Walter Shaub, the director of the United States Office of Government Ethics between 2013 and 2017, described it as an abuse of power for personal gain.
“This abomination may be the most visible misuse of official position for private gain in America’s history,” he wrote on Twitter. “It is an abuse of the power entrusted to this man, the breach of a sacred trust. It is the civic equivalent of a mortal sin-maybe a religious one too. And it is a harbinger.”
“Almost the entire RNC convention was a Hatch Act violation,” Richard Painter, the White House chief ethics lawyer between 2005 and 2007 wrote on Twitter.
“Won’t anyone in DC enforce the Hatch Act?” University of Michigan law professor Barb McQuade wrote on Twitter.
On Thursday night, around 1,500 people gathered on the South Lawn of the White House to hear Trump speak. Photos of the event show attendees not socially distancing and only a few wearing masks.
Business Insider previously reported that Trump broke ethical norms by using the powers of the presidency to promote his reelection campaign during several moments in the RNC so far.

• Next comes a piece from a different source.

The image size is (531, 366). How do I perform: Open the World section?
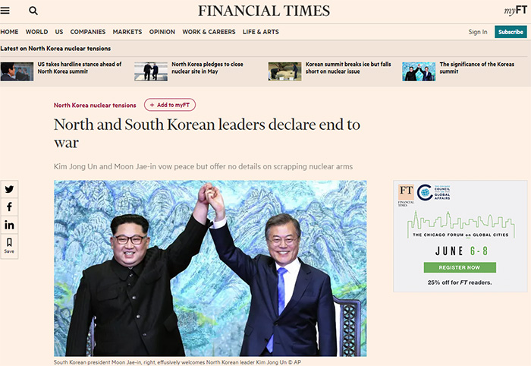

Trump was criticised for abusing his office for partisan purposes when he pardoned Jon Ponder, a bank robber turned activist, at the White House.
He also had his acting secretary of homeland security, Chad Wolf, conduct a naturalization ceremony for five new US citizens at the White House. The individuals who were being sworn in said they weren’t aware Trump was going to be there or that they would be featured at the convention.

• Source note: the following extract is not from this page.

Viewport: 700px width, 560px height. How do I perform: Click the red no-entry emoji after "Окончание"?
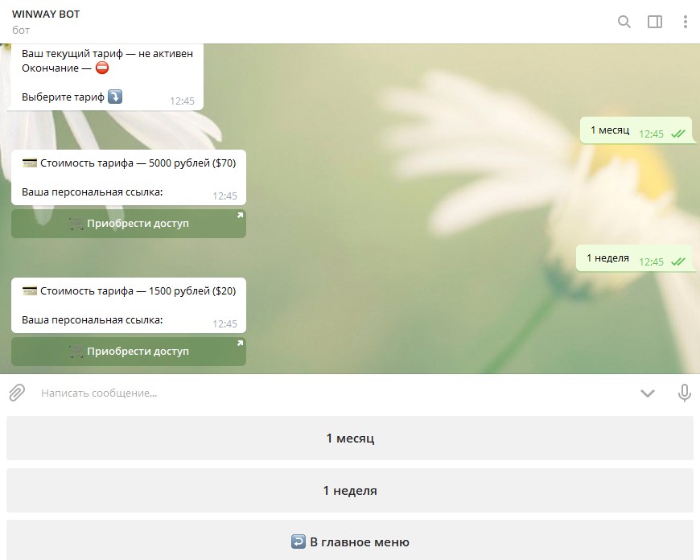[x=102, y=68]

The ceremony was criticised as a blatant violation of the Hatch Act, a federal law that the bars federal employees from engaging in any political activities, including campaigning, in their official capacities. The president and vice president are excluded from the law, but some experts believe the law bans the use of public spaces for political activities.
Secretary of State Mike Pompeo was also accused of violating the Hatch Act when he delivered a speech praising Trump’s presidency from Jerusalem. Pompeo was on a taxpayer-funded diplomatic trip but State Department aides said he was acting in his personal capacity.
“A reminder that using government locations, government functions, and executive branch officials as part of a giant political campaign event is anti-democratic and in many cases illegal,” tweeted Noah Bookbinder, the executive director of Citizens for Responsibility and Ethics in Washington. “They keep blowing through law and democratic principles and assume no one will care.”